Education has been an important part of the festival for some years, and is it something that Sholto is keen to develop.

“The main projects we’ve done in the past have involved going into two primary schools, working with about 75 kids over the two weeks before the festival, and building up a 45-minute performance of songs that the children have written themselves,” he explains.

“This week we’re going to Wallingford School, and working with ten of their most gifted sixth form students. Those older children will then go into two primary schools, Fir Tree and Crowmarsh, and lead the workshops for the younger ones.

“So the younger ones get to meet some of the children from the school they’re almost certainly going to, and the older kids have this huge responsibility, which they really rise to.

“Last time we did it the concert at the end was so inspiring, I thought we really must do it again.

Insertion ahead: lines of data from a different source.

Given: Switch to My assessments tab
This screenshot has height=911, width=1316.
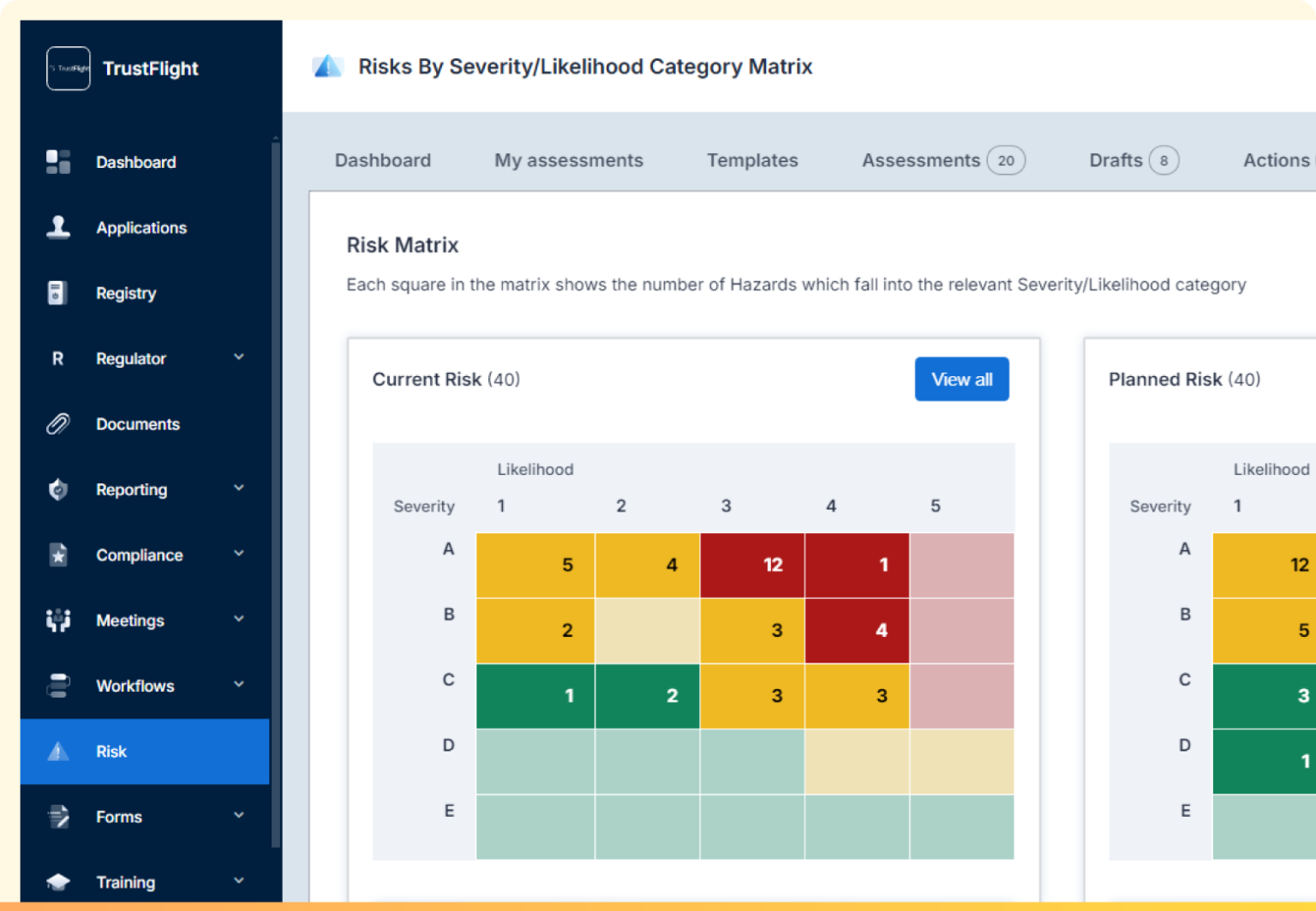Looking at the screenshot, I should 568,160.
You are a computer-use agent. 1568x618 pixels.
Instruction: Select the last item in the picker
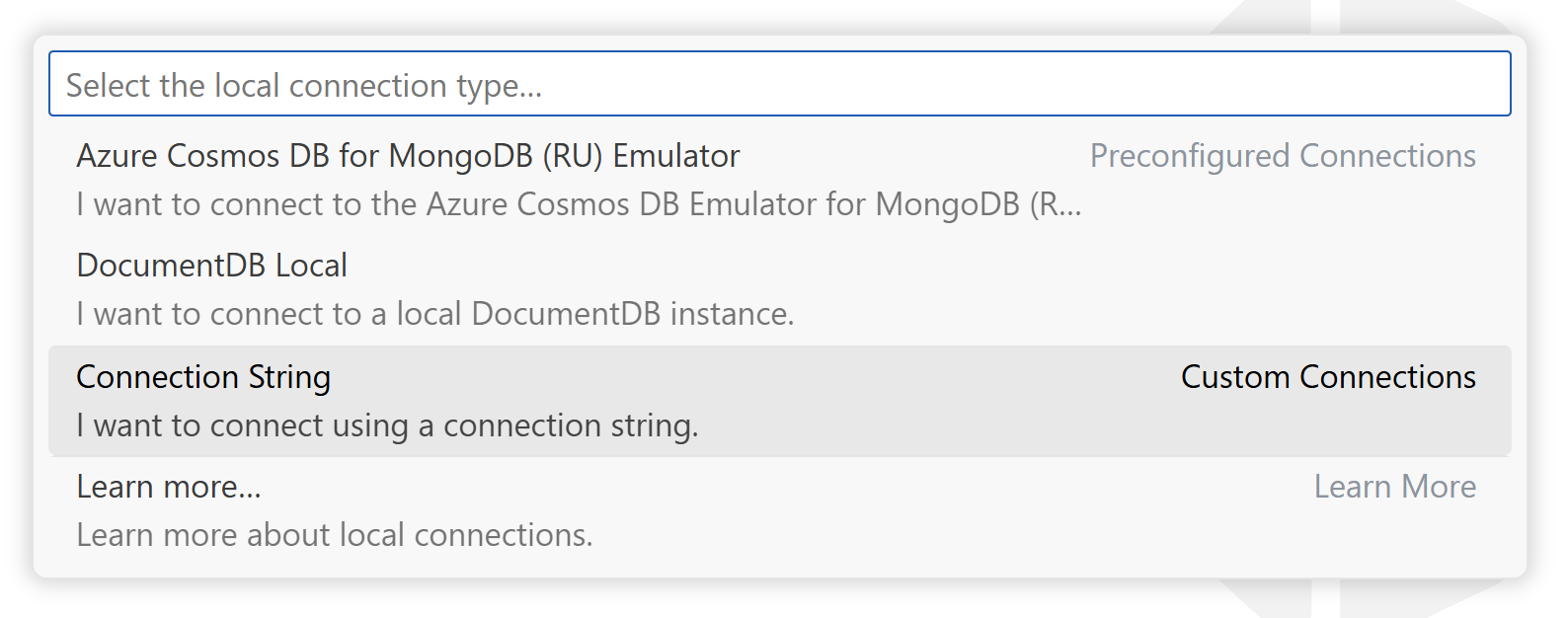pos(168,486)
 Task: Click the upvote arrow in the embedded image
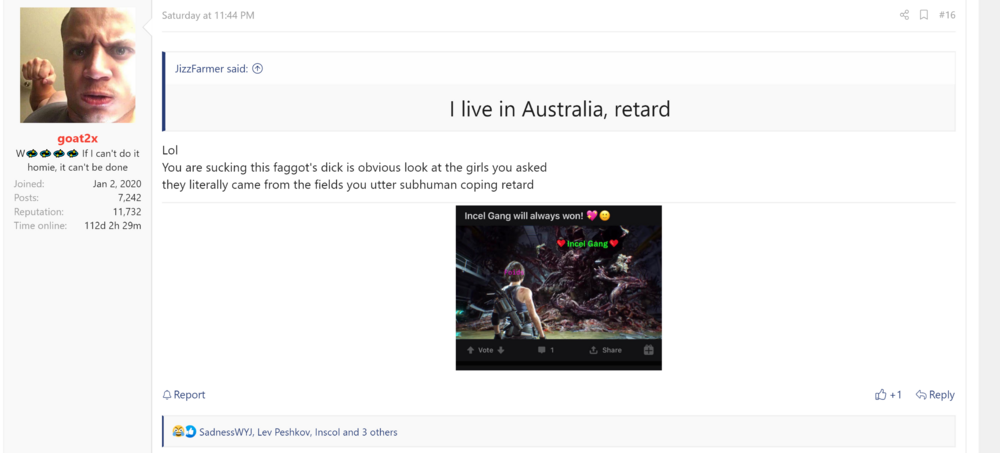[x=470, y=350]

It’s actually the first official event of this year’s festival, and it’s open to the public. It should be an amazing event.”

School workshops generally tie in with at least one of the Lieder Festival concerts.

This year the children have written a song cycle around a German folk tale, which links into the main opening concert, Des Knaben Wunderhorn, a collection of folk poetry in settings by Mahler, Brahms and Schumann.

“The Mahler ones are the best known, and we’re doing them all,” says Sholto. “It’s great music, and they all paint very vivid pictures, so that should be a good way to start the festival.”

One of the highlights this year is a mini Benjamin Britten festival, which takes place over the first weekend.

In a programme arranged by pianist Julius Drake, Oxford tenor Daniel Norman will be singing all five of the Canticles spread across three concerts, alongside some of Britten’s folk song arrangements and harp suites, and music by Purcell, Beethoven and Schubert – composers that Britten loved and found particularly influential.

Another highlight — and a real scoop for the festival — is the European premiere of Evidence of Things Not Seen by American song composer Ned Rorem.

“He’s an amazing writer of songs,” says Sholto. “His work has got its own voice, but it’s also very accessible. It’s very melodic writing, and he always picks very interesting texts as well.

“This is a huge song cycle, with 36 songs in it, and a range of poets. It’s for four singers, always in different combinations, so there’s some solo songs, some unaccompanied songs, and some that are duos, trios and quartets.

“It’s been performed and recorded in America, but it’s never been performed outside the States.

“It’s a bit different to what we normally do, but it should be quite an amazing event, so I hope people will turn up in droves!”As is now traditional, the three Schubert song cycles will feature during the festival, starting with Winterreise on October 17, performed by Austrian baritone Wolfgang Holzmair, and closing over the final two nights with Die schöne Müllerin, performed by tenor Christopher Maltman, and Schwanengesang, sung by festival favourite James Gilchrist.

Elsewhere, there is a Mendelssohn evening, marking the 200th anniversary of the composer’s birth, as well as various lunchtime and late-night concerts, recitals by some of the most promising students from the Guildhall and the Royal Northern College of Music, a mastercourse and a study day.

It is, perhaps, one of the impressive festivals yet, with a particularly good mix of music and some high-profile guest performers.

Does it get increasingly difficult, I asked Sholto, to follow each festival with something better the following year?

“No, I don’t think so. We’ve always got loads of ideas, and we can’t do everything at once, so we’ve always got a backlog of ideas. Each year we try to improve — we get better at organising it, we get a better name and we can attract more of the world’s best-known people. I think also as our audience gets more trusting, we can push the barriers a bit more.”